**What is needed:** The full listing, start to finish: write it out again exactly.

**Extracted information:**
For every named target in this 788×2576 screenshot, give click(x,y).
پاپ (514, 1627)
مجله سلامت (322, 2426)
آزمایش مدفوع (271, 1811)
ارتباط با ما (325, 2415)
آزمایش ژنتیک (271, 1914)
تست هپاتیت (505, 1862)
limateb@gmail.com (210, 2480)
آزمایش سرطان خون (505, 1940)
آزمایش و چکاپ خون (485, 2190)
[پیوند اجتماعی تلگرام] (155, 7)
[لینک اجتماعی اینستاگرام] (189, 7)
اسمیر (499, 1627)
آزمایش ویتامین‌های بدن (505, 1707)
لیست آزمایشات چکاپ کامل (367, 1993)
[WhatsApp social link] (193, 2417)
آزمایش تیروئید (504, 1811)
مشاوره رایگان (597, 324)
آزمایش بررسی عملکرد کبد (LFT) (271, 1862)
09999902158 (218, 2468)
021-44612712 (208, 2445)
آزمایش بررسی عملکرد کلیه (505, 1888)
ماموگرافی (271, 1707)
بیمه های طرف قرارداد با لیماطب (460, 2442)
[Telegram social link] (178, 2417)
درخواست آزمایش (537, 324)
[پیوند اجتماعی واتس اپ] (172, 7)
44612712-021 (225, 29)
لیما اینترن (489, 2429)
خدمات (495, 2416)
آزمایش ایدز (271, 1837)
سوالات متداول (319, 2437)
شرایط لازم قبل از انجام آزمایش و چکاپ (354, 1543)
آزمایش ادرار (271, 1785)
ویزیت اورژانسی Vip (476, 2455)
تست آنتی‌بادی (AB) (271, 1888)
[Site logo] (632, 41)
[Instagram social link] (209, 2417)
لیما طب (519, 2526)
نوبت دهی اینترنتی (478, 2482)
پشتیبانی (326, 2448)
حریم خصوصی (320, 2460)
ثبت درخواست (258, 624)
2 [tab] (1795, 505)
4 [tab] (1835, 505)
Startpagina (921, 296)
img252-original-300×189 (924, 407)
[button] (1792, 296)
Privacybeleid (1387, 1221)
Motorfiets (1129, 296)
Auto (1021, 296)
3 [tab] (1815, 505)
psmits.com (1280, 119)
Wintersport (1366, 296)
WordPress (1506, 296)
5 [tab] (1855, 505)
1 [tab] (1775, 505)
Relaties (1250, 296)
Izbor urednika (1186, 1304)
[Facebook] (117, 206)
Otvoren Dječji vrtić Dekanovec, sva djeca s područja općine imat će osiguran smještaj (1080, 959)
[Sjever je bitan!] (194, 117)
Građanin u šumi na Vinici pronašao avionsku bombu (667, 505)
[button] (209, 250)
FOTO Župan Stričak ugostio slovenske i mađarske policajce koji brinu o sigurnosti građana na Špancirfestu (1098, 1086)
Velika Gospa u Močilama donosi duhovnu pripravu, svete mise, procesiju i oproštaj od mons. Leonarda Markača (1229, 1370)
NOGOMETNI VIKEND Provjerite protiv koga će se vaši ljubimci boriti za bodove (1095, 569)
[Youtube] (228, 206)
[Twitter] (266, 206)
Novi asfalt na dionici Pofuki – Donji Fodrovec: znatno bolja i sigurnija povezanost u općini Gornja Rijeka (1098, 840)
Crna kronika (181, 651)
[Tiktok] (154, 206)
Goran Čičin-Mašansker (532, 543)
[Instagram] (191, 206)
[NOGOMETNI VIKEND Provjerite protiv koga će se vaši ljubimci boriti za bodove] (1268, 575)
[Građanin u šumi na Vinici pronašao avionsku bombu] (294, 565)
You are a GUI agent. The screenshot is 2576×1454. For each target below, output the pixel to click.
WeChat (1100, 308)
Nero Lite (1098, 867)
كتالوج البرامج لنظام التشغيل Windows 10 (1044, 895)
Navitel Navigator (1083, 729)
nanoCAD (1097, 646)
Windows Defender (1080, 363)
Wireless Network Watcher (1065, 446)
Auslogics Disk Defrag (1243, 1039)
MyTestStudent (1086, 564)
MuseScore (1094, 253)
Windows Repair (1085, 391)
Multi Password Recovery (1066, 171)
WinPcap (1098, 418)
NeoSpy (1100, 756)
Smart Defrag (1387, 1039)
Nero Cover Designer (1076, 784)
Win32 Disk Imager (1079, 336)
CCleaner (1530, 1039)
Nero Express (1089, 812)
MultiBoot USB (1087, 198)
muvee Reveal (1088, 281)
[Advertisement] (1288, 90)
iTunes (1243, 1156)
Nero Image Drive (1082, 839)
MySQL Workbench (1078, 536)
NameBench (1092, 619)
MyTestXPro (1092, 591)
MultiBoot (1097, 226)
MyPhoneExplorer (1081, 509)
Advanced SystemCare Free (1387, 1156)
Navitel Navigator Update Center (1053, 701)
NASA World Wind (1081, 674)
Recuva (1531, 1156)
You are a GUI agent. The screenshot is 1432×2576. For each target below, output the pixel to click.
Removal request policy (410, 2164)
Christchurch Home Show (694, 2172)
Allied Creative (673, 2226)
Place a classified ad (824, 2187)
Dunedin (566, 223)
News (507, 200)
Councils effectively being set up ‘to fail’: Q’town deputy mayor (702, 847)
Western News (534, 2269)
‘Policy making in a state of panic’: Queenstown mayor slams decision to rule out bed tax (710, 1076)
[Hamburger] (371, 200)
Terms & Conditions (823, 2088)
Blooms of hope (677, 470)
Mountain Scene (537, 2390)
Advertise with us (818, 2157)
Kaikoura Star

**Written reply:**
For every named target in this 788×2576 screenshot, give click(x,y).
پاپ (514, 1627)
مجله سلامت (322, 2426)
آزمایش مدفوع (271, 1811)
ارتباط با ما (325, 2415)
آزمایش ژنتیک (271, 1914)
تست هپاتیت (505, 1862)
limateb@gmail.com (210, 2480)
آزمایش سرطان خون (505, 1940)
آزمایش و چکاپ خون (485, 2190)
[پیوند اجتماعی تلگرام] (155, 7)
[لینک اجتماعی اینستاگرام] (189, 7)
اسمیر (499, 1627)
آزمایش ویتامین‌های بدن (505, 1707)
لیست آزمایشات چکاپ کامل (367, 1993)
[WhatsApp social link] (193, 2417)
آزمایش تیروئید (504, 1811)
مشاوره رایگان (597, 324)
آزمایش بررسی عملکرد کبد (LFT) (271, 1862)
09999902158 (218, 2468)
021-44612712 (208, 2445)
آزمایش بررسی عملکرد کلیه (505, 1888)
ماموگرافی (271, 1707)
بیمه های طرف قرارداد با لیماطب (460, 2442)
[Telegram social link] (178, 2417)
درخواست آزمایش (537, 324)
[پیوند اجتماعی واتس اپ] (172, 7)
44612712-021 (225, 29)
لیما اینترن (489, 2429)
خدمات (495, 2416)
آزمایش ایدز (271, 1837)
سوالات متداول (319, 2437)
شرایط لازم قبل از انجام آزمایش و چکاپ (354, 1543)
آزمایش ادرار (271, 1785)
ویزیت اورژانسی Vip (476, 2455)
تست آنتی‌بادی (AB) (271, 1888)
[Site logo] (632, 41)
[Instagram social link] (209, 2417)
لیما طب (519, 2526)
نوبت دهی اینترنتی (478, 2482)
پشتیبانی (326, 2448)
حریم خصوصی (320, 2460)
ثبت درخواست (258, 624)
2 [tab] (1795, 505)
4 [tab] (1835, 505)
Startpagina (921, 296)
img252-original-300×189 (924, 407)
[button] (1792, 296)
Privacybeleid (1387, 1221)
Motorfiets (1129, 296)
Auto (1021, 296)
3 [tab] (1815, 505)
psmits.com (1280, 119)
Wintersport (1366, 296)
WordPress (1506, 296)
5 [tab] (1855, 505)
1 [tab] (1775, 505)
Relaties (1250, 296)
Izbor urednika (1186, 1304)
[Facebook] (117, 206)
Otvoren Dječji vrtić Dekanovec, sva djeca s područja općine imat će osiguran smještaj (1080, 959)
[Sjever je bitan!] (194, 117)
Građanin u šumi na Vinici pronašao avionsku bombu (667, 505)
[button] (209, 250)
FOTO Župan Stričak ugostio slovenske i mađarske policajce koji brinu o sigurnosti građana na Špancirfestu (1098, 1086)
Velika Gospa u Močilama donosi duhovnu pripravu, svete mise, procesiju i oproštaj od mons. Leonarda Markača (1229, 1370)
NOGOMETNI VIKEND Provjerite protiv koga će se vaši ljubimci boriti za bodove (1095, 569)
[Youtube] (228, 206)
[Twitter] (266, 206)
Novi asfalt na dionici Pofuki – Donji Fodrovec: znatno bolja i sigurnija povezanost u općini Gornja Rijeka (1098, 840)
Crna kronika (181, 651)
[Tiktok] (154, 206)
Goran Čičin-Mašansker (532, 543)
[Instagram] (191, 206)
[NOGOMETNI VIKEND Provjerite protiv koga će se vaši ljubimci boriti za bodove] (1268, 575)
[Građanin u šumi na Vinici pronašao avionsku bombu] (294, 565)
You are a GUI agent. The screenshot is 2576×1454. For each target below, output the pixel to click.
WeChat (1100, 308)
Nero Lite (1098, 867)
كتالوج البرامج لنظام التشغيل Windows 10 (1044, 895)
Navitel Navigator (1083, 729)
nanoCAD (1097, 646)
Windows Defender (1080, 363)
Wireless Network Watcher (1065, 446)
Auslogics Disk Defrag (1243, 1039)
MyTestStudent (1086, 564)
MuseScore (1094, 253)
Windows Repair (1085, 391)
Multi Password Recovery (1066, 171)
WinPcap (1098, 418)
NeoSpy (1100, 756)
Smart Defrag (1387, 1039)
Nero Cover Designer (1076, 784)
Win32 Disk Imager (1079, 336)
CCleaner (1530, 1039)
Nero Express (1089, 812)
MultiBoot USB (1087, 198)
muvee Reveal (1088, 281)
[Advertisement] (1288, 90)
iTunes (1243, 1156)
Nero Image Drive (1082, 839)
MySQL Workbench (1078, 536)
NameBench (1092, 619)
MyTestXPro (1092, 591)
MultiBoot (1097, 226)
MyPhoneExplorer (1081, 509)
Advanced SystemCare Free (1387, 1156)
Navitel Navigator Update Center (1053, 701)
NASA World Wind (1081, 674)
Recuva (1531, 1156)
You are a GUI agent. The screenshot is 1432×2576. For each target below, output the pixel to click.
Removal request policy (410, 2164)
Christchurch Home Show (694, 2172)
Allied Creative (673, 2226)
Place a classified ad (824, 2187)
Dunedin (566, 223)
News (507, 200)
Councils effectively being set up ‘to fail’: Q’town deputy mayor (702, 847)
Western News (534, 2269)
‘Policy making in a state of panic’: Queenstown mayor slams decision to rule out bed tax (710, 1076)
[Hamburger] (371, 200)
Terms & Conditions (823, 2088)
Blooms of hope (677, 470)
Mountain Scene (537, 2390)
Advertise with us (818, 2157)
Kaikoura Star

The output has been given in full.